鈴屋さんの写真を見るまでは「お召」時の写真から「無いんじゃないの?」と言うことで‘銀’は入れるが‘緑’無しの予定でした。
鈴屋さんのはっきりした写真で判ったのは、緑色は2色使われていると言うことです。
淡緑;前部暖房管コック、清缶剤送入装置周辺
深緑;それ以外の鋳物部分=逆止弁、砂撒元栓、調圧器、汽笛基部など
そして極めつけはこの角度の写真です。
この写真の複式コンプレッサー部分を拡大するとこうなります。 (ピントぴしゃり!でブローニー判の恐ろしさ此処に在り)
立派な銘板と検査表記が書かれています。
今年5月の〔C61ばんえつ物語号〕山都発車です。
模型資料収集目的でシャッター切りまくりの写真の中にこんな写真がありました。
同じくコンプレッサーアップです。 此処にも銘板が付いています。
やはり鹿児島工場の様です。 (日豊から来た「修繕=鹿児島」ガマにみられる銘板のようです)
すると、ご近所にも日豊のカマが!・・あ、ありますね。
大森のC5766のコンプレッサーです。
銘板のアップです。
調べて段々判ってきました。
コンプレッサーには
TYPE200m/m
TYPE215m/m
の2つがある事、
C57117はTYPE215m/mと表記されていたのです。 (m/mは1文字の記号です)
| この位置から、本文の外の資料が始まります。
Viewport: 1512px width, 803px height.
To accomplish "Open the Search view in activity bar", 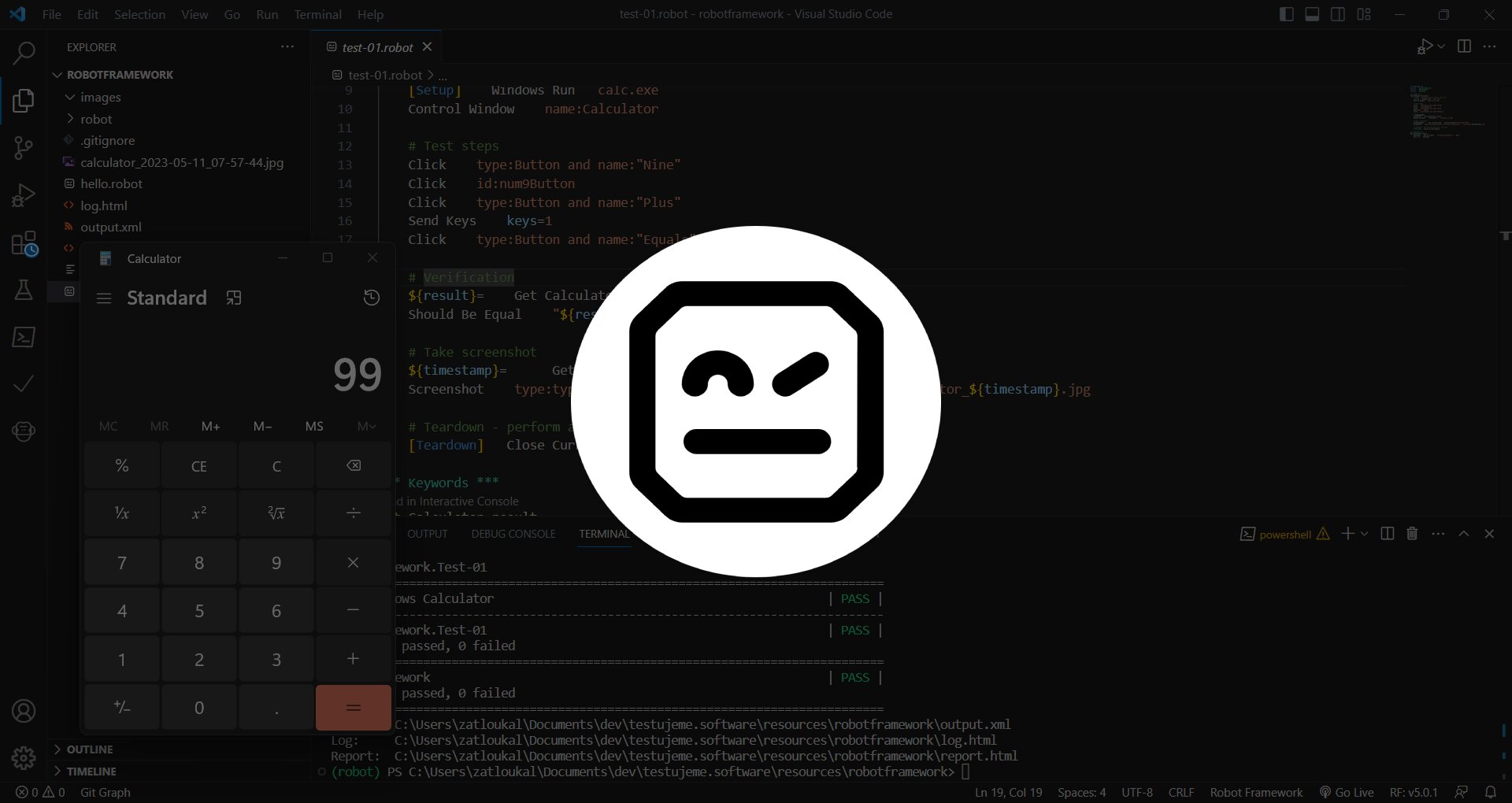I will point(24,54).
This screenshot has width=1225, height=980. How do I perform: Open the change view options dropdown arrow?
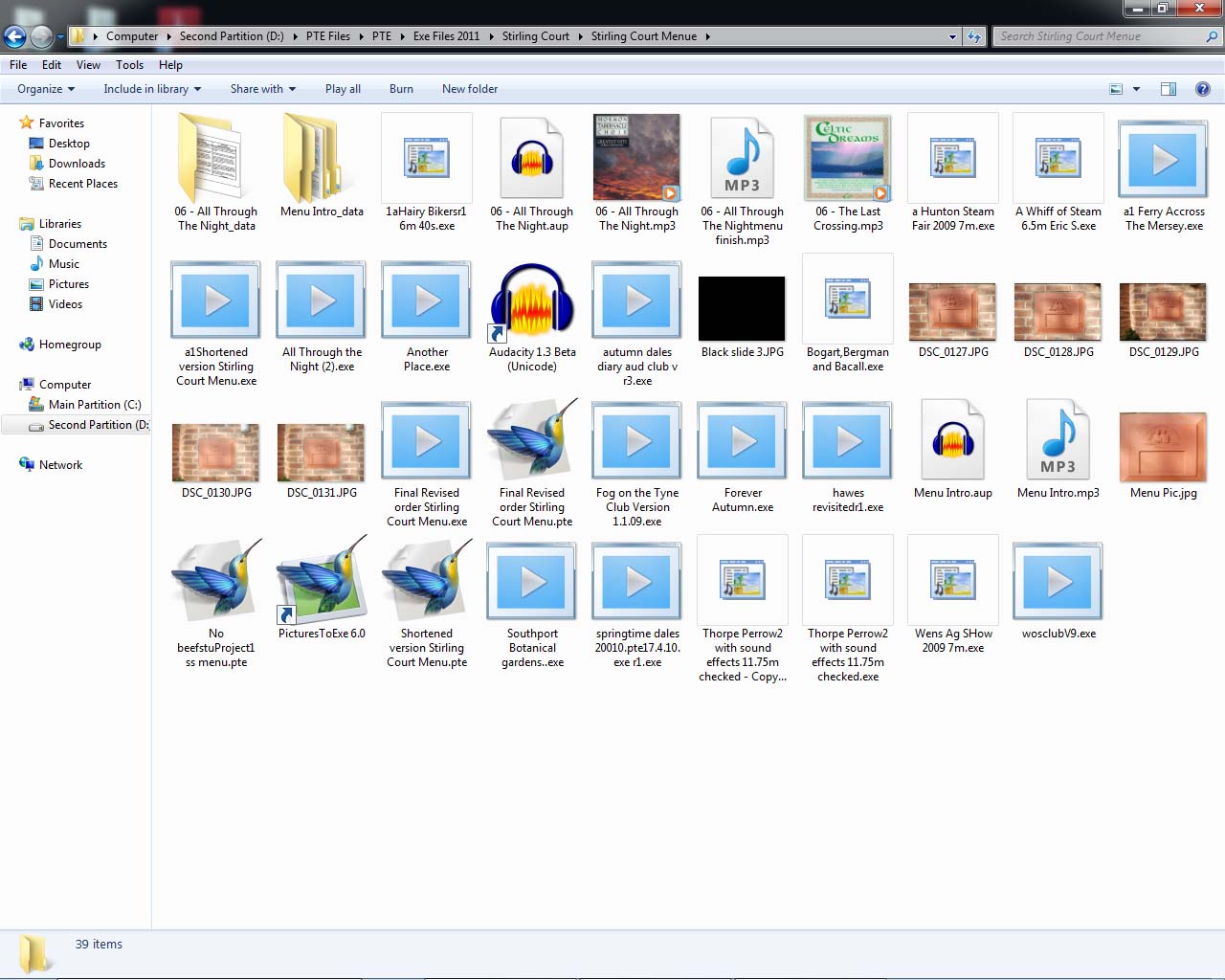click(1136, 89)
エッチング製の銘板と鹿児島工場の検査期日のクロマチックレタリングを発注しました。
艶を整え、色差しをした上廻り見本です。
コンプレッサー飾り付けはまだですが機関士側はこんな感じです。
そして完成状態での見本です。
大きくポップアップします。 菊の御紋証は勿論金メッキです。
助士側後上方からの写真です。
“お召”ではない“C57117”のチェック時の写真です。
艶の加減の比較、お召の時には石炭は溢れていません。
兎も角、今回のC57117お召は渾身の力作と成りました。
残念ながら完売しています・・・
制作数を決める時に1ヶ月~3ヶ月は在庫が残る事を理想としているのですがなかなか上手くは行きません。